5. Termasuk wilayah dimana dilarang merokok disana juga adalah angkutan umum, yaitu alat angkutan bagi masyarakat yang dapat berupa kendaraan darat, air, udara termasuk di dalamnya taksi, bus umum, busway, mikrolet, angkutan kota, kopaja, kancol, dan sejenisnya (pasal 1 ayat 27).

6. Tempat Ibadah keagamaan seperti mesjid (termasuk mushalla), gereja (termasuk kapel), pura, wihara dan kelenteng adalah tempata-tempat ibadah yang dimasukkan ke dalam wilayah dilarang merokok (pasal 1 ayat 28).

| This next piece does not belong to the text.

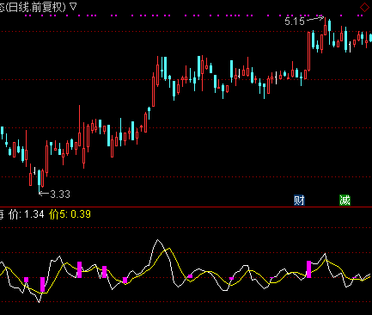
Task: Click the highest peak of the yellow indicator line
Action: 168,249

7. Selanjutnya, yang dimasukkan sebagai kawasan dilarang merokok adalah arena yang diperuntukkan untuk kegiatan anak-anak, seperti Tempat Penitipan Anak (TPA), tempat pengasuhan anak, arena bermain anak-anak atau sejenisnya (pasal 1 ayat 29).

8. Juga dilarang merokok di tempat terjadinya proses belajar mengajar atau pendidikan atau pelatihan termasuk perpustakaan, ruang praktik, atau laboratorium, museum dan sejenisnya (pasal 1 ayat 30).

9. Terakhir, yang termasuk kawasan dilarang merokok adalah tempat pelayanan kesehatan atau tempat yang digunakan untuk menyelenggarakan upaya kesehatan yang dilakukan oleh Pemerintah dan masyarakat seperti rumah sakit, Puskesmas, praktik bidan, toko obat atau apotek, pedagang farmasi, pabrik obat dan bahan obat, laboratorium dan tempat kesehatan lainnya, antara lain pusat dan/atau balai pengobatan, rumah bersalin, serta Balai Kesehatan Ibu dan Anak (BKAI) (pasal 1 ayat 30).

Inilah tempat-tempat yang dijadikan kawasan dilarang merokok.

Pada awal pemberlakuan perda tersebut di DKI Jakarta, gairah untuk menegakkan peraturan cukup menggembirakan karena banyak anggota masyarakat yang secara aktif ikut menegakkan peraturan tersebut. Penertiban oleh satuan petugas keamanan gedung atau satuan petugas keamanan dan ketertiban DKI Jakarta sering melakukan razia untuk menjaring mereka yang melanggar peraturan tersebut.

Sayangnya, sanksi yang diberikan untuk mereka yang melanggar peraturan tersebut ternyata tidaklah tegas dan memberi efek jera sama sekali. Ditambah dengan para tokoh yang seharusnya menjadi figure panutan masyarakat tidak memberi contoh yang baik (lihat saja di layar televisi bagaimana para anggota dewan perwakilan rakyat, pejabat bahkan beberapa ulama dan tokoh masyarkat yang terhormat, sering kedapatan diwawancarai sambil memegang sebatang rokok di tangannya dan terkadang kedapatan sedang melakukan aktifitas merokok meski diam-diam). Akhirnya, Perda Larangan Merokok ini pelan-pelan mengikuti jejak teman-teman perda lainnya, mati suri atau terlupakan sedikit demi sedikit untuk akhirnya tinggal kenangan saja.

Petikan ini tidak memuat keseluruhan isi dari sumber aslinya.